--- Record excerpts Enclosed Below ---

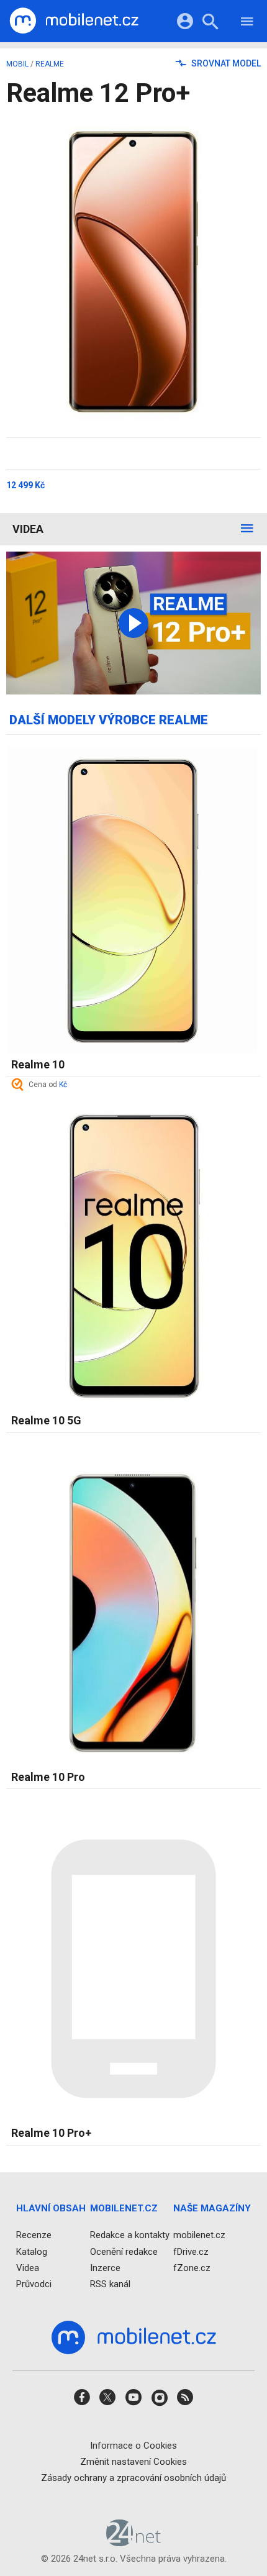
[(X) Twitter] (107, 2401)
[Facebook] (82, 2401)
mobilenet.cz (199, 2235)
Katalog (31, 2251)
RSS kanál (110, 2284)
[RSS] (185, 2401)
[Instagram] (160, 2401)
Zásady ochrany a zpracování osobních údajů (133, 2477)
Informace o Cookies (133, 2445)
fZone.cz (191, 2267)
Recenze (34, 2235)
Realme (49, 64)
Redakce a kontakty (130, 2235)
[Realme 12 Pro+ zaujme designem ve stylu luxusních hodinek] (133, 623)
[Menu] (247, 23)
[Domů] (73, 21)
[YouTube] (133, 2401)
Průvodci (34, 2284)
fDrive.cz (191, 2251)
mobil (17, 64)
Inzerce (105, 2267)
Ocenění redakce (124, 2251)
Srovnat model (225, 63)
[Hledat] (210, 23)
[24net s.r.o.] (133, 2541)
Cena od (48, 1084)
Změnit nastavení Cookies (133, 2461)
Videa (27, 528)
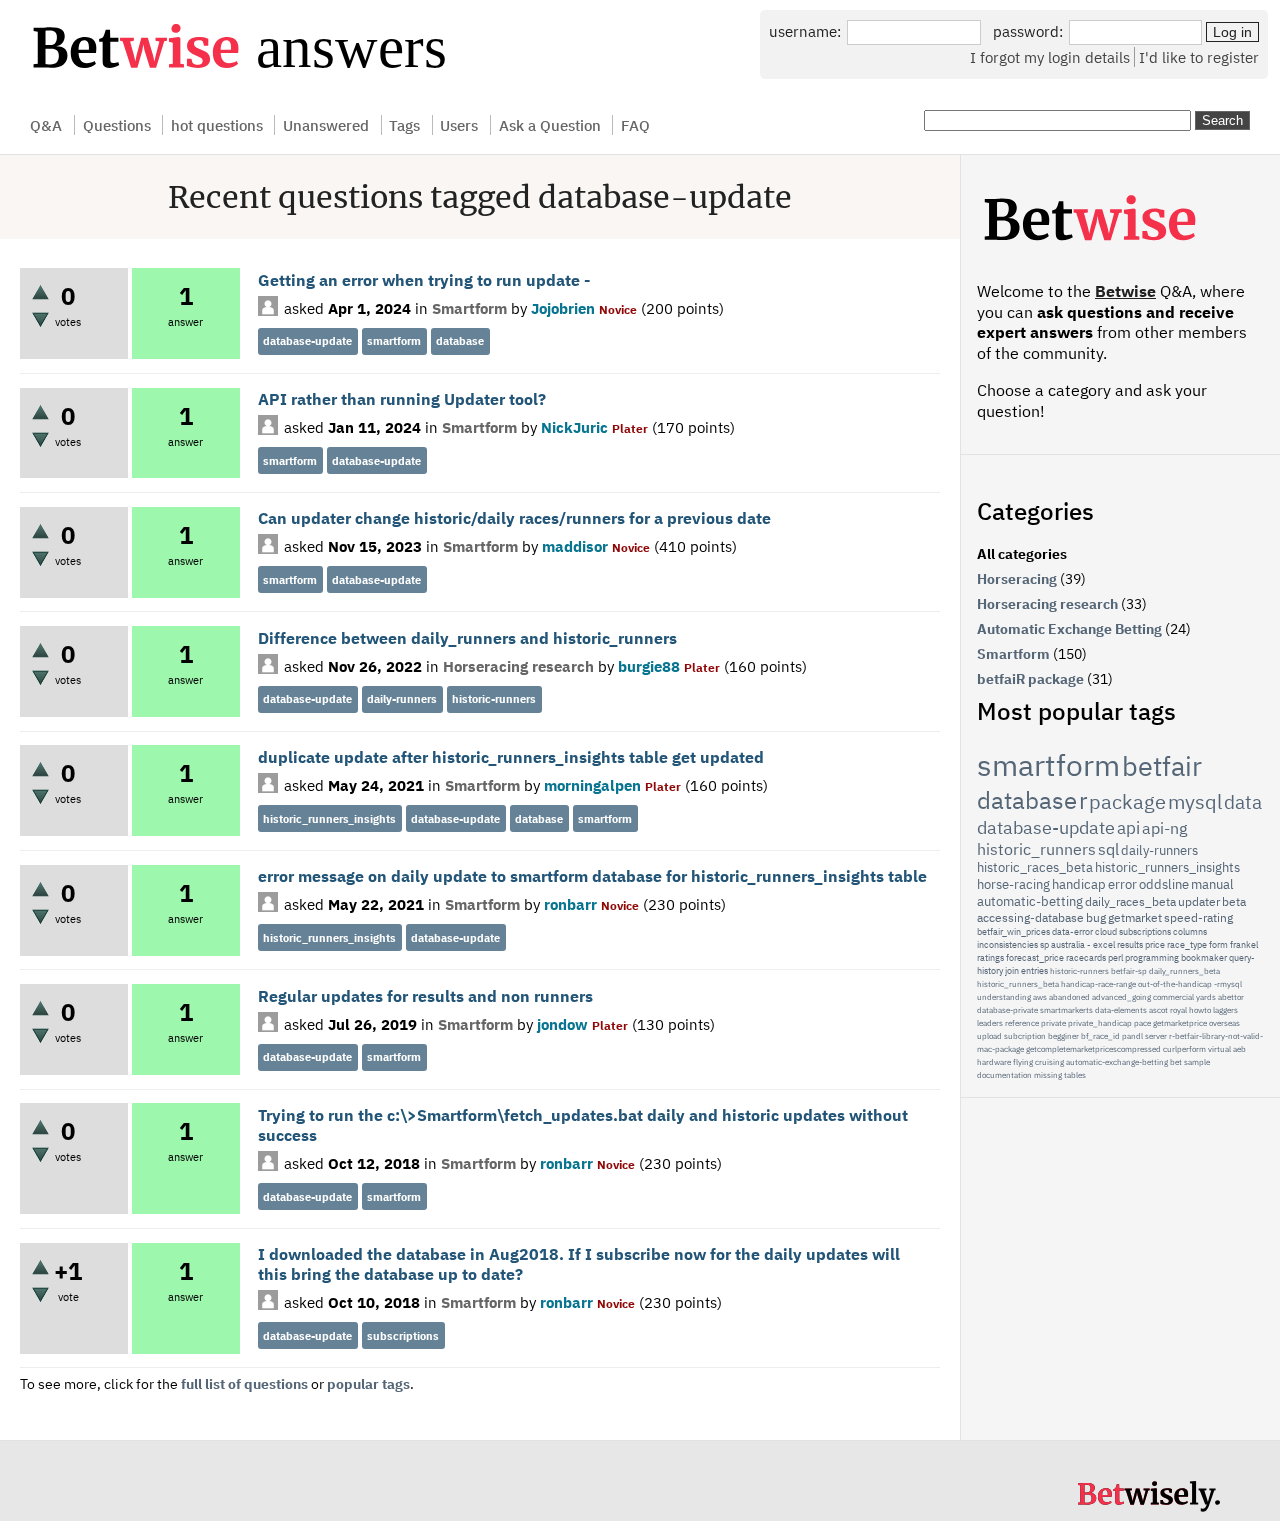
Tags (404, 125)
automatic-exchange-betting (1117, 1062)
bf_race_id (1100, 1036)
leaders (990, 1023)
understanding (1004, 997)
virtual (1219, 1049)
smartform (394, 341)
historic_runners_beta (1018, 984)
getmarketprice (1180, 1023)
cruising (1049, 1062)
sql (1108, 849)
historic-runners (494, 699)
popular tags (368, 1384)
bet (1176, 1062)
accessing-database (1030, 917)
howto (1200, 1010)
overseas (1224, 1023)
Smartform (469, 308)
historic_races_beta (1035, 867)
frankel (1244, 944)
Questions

--- End of Enclosed Record excerpts ---
--- Record excerpts Enclosed Below ---

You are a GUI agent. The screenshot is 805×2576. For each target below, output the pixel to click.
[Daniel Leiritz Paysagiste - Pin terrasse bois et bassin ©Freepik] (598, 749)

--- End of Enclosed Record excerpts ---

Required action: Copy out exactly the lines above beginning with the line that contains "mobil (17, 64)" and finishing with the line that contains "historic-runners (494, 699)", including both; leave the pictures out.

Exercise response:
mobil (17, 64)
Inzerce (105, 2267)
Ocenění redakce (124, 2251)
Srovnat model (225, 63)
[Hledat] (210, 23)
[24net s.r.o.] (133, 2541)
Cena od (48, 1084)
Změnit nastavení Cookies (133, 2461)
Videa (27, 528)
Tags (404, 125)
automatic-exchange-betting (1117, 1062)
bf_race_id (1100, 1036)
leaders (990, 1023)
understanding (1004, 997)
virtual (1219, 1049)
smartform (394, 341)
historic_runners_beta (1018, 984)
getmarketprice (1180, 1023)
cruising (1049, 1062)
sql (1108, 849)
historic-runners (494, 699)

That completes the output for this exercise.